So Beatrice put my doubt, and straight
Went on to its solution.
"Many gifts
God gave at the creation, from a hand
Most full, and freely opened. Best of all,
Most near to His own nature, and which lifts
Man nearest to Himself, the boon he planned
Was freedom of the will, with which he dowered
The intelligent creation, severally,
As in united action.
"Hence will be
A vow's high value evident to thee
-If from my premise you deduce aright -
Providing only that when man consents
God consent also. For the tribute made
By such surrender is in coinage paid
Most precious, as I showed, and in the act
Itself is evidenced. What thus can be
In substitution for such covenants
Adequate to offer? If you think to use
To different purpose that you pledged, you plan
Of stolen goods to make your husbandry.
"So are you answered on the major count.
But since the church will dispensation give,
Which seems assertion of the contrary,
You needs must longer at the table sit,
As one who, eating a rebellious food,
Requires more patience for digesting it.
"Bend thou thy thoughts to fix the thing I show;
For to perceive a thing and not retain
Is to divert the mind, but naught to know.
"Two matters to the sacrifice pertain:
That which is vowed, and the contracting vow.
The second can no loosened bond allow:
It was of that I spoke in words precise.
Observe, that Hebrews should make sacrifice
Was law beyond exception, but the gift
They laid upon the altar was not so
Fixed beyond changing. Likewise may the vow
Be varied in its sacrifice. But yet
No private judgement should be bold to shift
The burden that the shoulders bear. For he
Will need the white key and the yellow key
That door to open to his soul's release.
And such surrender, for his after-peace
He yet may count as folly, if no more
He yield than he recover. Six to four
Should be the basis of that bargaining.
"It follows that if man shall consecrate
So much to God that it the scale shall tip
Against whatever else of worth he bring,
There can be no redemption.
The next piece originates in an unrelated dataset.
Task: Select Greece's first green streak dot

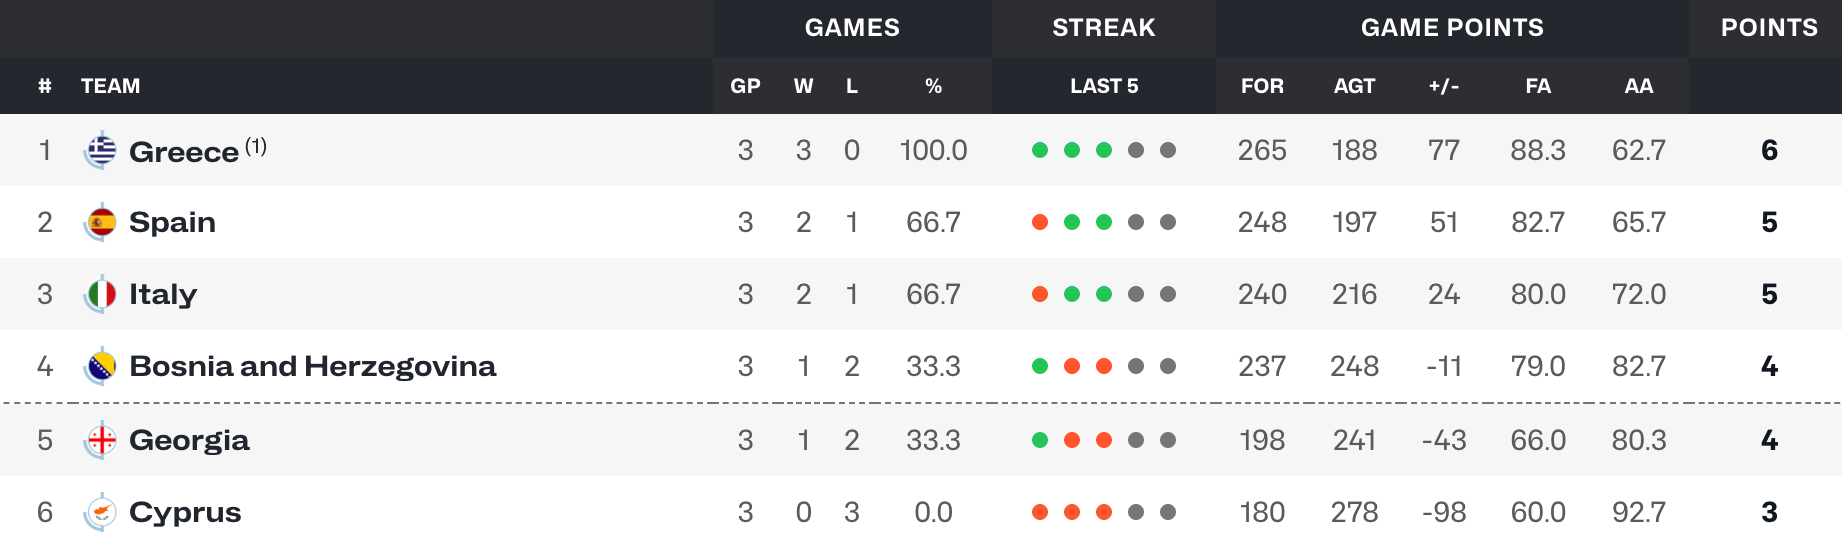Action: 1040,150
Can he try
A trade for that he hath no means to buy?
"Let no man make to God a random vow,
Look first with steady eyes, and truth allow.
Remember Jephthah, who had done less ill
To own his vow unrighteous than to kill
His daughter, as though God could give consent
To any vow that slew the innocent.
"Such was the fault that Iphigenia wept
When the Greek Leader foully vowed, and kept
The vow best broken. That her face was fair
Brought her to death that sage and simple there
Lamented vainly.
"Men of Christ should be
Apt to no vow except with gravity,
Not feathers every wind can sweep aside,
Not thinking they are cleansed by every tide.
You have the Old and the New testament
For guidance, and the Church's pastoral care.
Let them be your salvation. But beware
Of evil shepherds, led by avarice,
Who offer pardons at an easier price.
Be men, not sheep; lest that ye think and do
Become the mockery of the Christless Jew."
At that Beatrice ceased, and every word
Was printed on my mind, that all I heard
I here can write. She raised her eyes toward
That point from which the earth most quickeneth,
With evident aspiration. As the cord
Still trembles while the loosened shaft hath struck,
So instant to the second realm we rose.
And as we entered that superior sphere
So gladdened did my lady's face appear
That the whole star responsive glowed. Conceive
If the star waked to laughter, what did I,
Used at each trivial change to laugh or grieve
At dictates of my frail mortality.
As when a fishpond's surface tranquil-clear
Is broken by some substance thrown, and they
Who think of food from every side appear
Drawing toward it, so did every way
A thousand splendours close around us now.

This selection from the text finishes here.